Ebay is a great place to look for bikes as well, if you know what you are doing...


----------



## Rashadabd (Sep 17, 2011)

I completely failed to answer part of your question: The R3 is might be one of the greatest all around bikes ever produced in my opinion. Light, fast/stiff and comfortable. The R5 takes it to another level (mostly by reducing weight), but you pay for it and I'm not sure it is worth it for most of us. The S3 was incredible as well (light fast and aero). It's been discontinued, but you can still find a few around on sites like R&Acycles.com or on ebay. Some 2009 and older S3s have some issues though, so be careful. The S5 is so fast and fun to ride, but pricey and heavier than the S3. The S2 has a number of the qualities of the S3, but isn't as light or comfy in my opinion because of the carbon used and difference in the seat stays (2011 S3).


----------



## Rashadabd (Sep 17, 2011)

FYI.... it looks like Wiggle.com has some great options available under $1,500. Not sure they will be there in the spring. Here are the new Felts in your price range (F85, Z85, Z5 and Z95). I really like the updated Z Series.

F Series Road Bikes


----------



## Rashadabd (Sep 17, 2011)

Z Series:

Z Series - Felt Bicycles


----------



## TehYoyo (Sep 16, 2012)

Thanks for some great (albeit numerous, lol) posts.
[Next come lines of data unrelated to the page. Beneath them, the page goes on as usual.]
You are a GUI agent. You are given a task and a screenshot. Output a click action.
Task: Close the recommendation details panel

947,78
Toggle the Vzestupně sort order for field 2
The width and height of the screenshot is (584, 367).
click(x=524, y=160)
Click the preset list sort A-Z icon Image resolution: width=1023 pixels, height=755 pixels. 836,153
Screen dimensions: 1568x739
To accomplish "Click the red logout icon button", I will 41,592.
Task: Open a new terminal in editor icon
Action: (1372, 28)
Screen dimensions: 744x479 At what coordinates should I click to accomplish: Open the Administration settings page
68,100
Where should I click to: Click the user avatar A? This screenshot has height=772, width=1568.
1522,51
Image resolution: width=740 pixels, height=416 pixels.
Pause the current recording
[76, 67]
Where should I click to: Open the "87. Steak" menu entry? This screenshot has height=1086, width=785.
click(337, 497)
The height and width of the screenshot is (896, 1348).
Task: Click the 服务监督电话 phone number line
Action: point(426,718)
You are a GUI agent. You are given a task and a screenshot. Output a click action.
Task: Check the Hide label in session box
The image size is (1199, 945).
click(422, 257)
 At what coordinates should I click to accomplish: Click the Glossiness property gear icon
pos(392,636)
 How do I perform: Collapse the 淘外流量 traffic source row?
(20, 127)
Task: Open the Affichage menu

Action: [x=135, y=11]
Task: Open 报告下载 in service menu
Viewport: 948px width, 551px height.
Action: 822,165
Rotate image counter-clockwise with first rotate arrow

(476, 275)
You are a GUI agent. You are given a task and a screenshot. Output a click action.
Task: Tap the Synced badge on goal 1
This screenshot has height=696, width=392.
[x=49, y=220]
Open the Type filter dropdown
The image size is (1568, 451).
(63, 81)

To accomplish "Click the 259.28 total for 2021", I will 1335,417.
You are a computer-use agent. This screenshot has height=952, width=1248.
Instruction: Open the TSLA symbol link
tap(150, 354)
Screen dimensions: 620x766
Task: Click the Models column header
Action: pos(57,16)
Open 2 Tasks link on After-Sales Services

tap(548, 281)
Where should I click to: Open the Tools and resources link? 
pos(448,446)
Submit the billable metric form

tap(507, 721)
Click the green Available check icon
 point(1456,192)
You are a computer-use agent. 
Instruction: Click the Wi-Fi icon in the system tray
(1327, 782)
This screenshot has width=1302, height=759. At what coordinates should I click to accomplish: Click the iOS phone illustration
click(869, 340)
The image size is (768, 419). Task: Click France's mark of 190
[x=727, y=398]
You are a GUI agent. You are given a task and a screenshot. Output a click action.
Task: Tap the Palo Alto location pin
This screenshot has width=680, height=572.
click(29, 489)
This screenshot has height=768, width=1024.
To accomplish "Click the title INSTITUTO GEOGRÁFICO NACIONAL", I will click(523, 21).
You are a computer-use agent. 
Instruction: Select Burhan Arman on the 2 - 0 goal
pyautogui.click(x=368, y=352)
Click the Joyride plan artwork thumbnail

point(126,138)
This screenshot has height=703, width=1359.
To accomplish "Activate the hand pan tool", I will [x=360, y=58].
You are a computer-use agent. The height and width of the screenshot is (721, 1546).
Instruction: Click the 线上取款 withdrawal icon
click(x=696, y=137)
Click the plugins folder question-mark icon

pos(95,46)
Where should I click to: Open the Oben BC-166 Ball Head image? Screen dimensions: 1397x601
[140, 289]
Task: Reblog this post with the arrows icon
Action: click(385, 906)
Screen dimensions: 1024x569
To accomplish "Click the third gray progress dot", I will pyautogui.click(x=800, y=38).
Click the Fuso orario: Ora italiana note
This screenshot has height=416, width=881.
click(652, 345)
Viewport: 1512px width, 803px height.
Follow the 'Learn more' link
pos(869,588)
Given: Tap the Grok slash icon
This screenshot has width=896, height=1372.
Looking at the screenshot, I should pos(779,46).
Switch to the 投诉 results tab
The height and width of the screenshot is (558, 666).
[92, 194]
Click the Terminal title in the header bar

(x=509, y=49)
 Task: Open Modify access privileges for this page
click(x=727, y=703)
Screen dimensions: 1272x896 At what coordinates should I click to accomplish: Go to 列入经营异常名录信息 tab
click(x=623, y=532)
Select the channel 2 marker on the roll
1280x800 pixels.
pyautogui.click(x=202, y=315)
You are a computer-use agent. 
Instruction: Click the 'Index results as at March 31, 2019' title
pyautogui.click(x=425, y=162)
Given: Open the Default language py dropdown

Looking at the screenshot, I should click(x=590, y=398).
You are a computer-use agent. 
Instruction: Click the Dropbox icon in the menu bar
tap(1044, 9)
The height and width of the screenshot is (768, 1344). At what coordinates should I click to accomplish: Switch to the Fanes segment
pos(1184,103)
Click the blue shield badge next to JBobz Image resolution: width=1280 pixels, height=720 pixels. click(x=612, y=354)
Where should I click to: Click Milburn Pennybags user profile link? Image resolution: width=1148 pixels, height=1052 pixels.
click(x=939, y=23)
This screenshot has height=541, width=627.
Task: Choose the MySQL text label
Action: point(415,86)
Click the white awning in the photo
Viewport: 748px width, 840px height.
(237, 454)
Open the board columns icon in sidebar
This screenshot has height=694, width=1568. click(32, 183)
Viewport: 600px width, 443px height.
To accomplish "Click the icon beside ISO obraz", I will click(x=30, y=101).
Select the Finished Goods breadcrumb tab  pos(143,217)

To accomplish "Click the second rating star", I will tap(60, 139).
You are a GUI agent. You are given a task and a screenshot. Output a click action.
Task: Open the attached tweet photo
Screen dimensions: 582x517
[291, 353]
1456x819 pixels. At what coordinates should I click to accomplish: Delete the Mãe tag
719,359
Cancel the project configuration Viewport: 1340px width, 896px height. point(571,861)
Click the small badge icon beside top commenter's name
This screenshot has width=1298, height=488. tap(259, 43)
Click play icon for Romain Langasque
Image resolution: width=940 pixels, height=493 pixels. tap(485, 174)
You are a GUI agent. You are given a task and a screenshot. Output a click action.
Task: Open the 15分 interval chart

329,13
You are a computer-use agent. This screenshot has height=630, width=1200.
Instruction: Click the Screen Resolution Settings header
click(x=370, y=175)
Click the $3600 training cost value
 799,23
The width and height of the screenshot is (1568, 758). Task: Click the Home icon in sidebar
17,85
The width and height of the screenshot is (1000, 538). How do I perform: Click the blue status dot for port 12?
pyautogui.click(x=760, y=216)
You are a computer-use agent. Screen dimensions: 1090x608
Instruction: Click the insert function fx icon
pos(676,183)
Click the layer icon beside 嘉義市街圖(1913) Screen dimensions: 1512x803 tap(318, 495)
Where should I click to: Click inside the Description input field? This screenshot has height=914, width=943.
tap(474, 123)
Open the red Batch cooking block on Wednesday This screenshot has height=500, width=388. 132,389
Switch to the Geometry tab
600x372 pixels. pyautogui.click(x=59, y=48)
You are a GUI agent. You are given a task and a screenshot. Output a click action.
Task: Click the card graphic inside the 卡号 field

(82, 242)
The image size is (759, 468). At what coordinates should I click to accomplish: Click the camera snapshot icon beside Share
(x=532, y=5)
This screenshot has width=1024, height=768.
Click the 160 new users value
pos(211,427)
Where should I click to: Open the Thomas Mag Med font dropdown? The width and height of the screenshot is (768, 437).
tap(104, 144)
The S Series bikes don't seem to be a ton heavier - keep in mind I'm coming from a mountain bike and am on a budget. I don't have enough cash to be paying 300 dollars for 50 grams like some people.

If I gave you $1200 right now and said "buy me a good bike that goes super fast and cuts through the wind like a bullet" what would you buy? (new, used, etc.)


----------



## Rashadabd (Sep 17, 2011)

Sorry about the multiple posts, but I was trying to help my wife with the kids and with cleaning up after dinner at the same time I was responding  I hate to give you the old lawyers' answer, but it depends man. This time it depends on your intended use. If you plan on racing crits, I would get a good alloy bike like a Felt F85, Z85 or Cannondale CAAD 9 or 10. If you plan on longer group rides, gran fondos, and centuries, etc. I would still consider those, but add in for consideration some carbon and alloy bikes like the Cannondale Synapse, Argon 18 Gallium (2011), Felt Z85 (the carbon bikes are going be at least $1700 new with the Felt Z5 and Williard Izoard being the best values I have seen lately). 

In the end, if you limited me to $1200 and truly wanted aero (which may not be as big a deal as you think it is for you) and we could find one to fit you, I would buy you a Litespeed C3 or C1 frame from 2011. It ticks all of your boxes and competitvecyclist has the frameset for around $1000 new. If you just wanted a great all around bike in your price range, I would go with either the Felt Z85 or F85 new. You get fit right and put the right wheels on one of those bikes and it should serve you very well. Keep in mind that the thing that makes a bike the most aero is you being comfortable enough to stay in the drops and out of the wind.


----------



## Rashadabd (Sep 17, 2011)

FYI... Team Argos Shimano races the Felt F Series on the professional level and John Degenkolb from that team showed the world just how fast those bikes could be ridden this year at the Vuelta (Tour of Spain) when he rode away from pretty much everyone in the race during the key sprints almost at will.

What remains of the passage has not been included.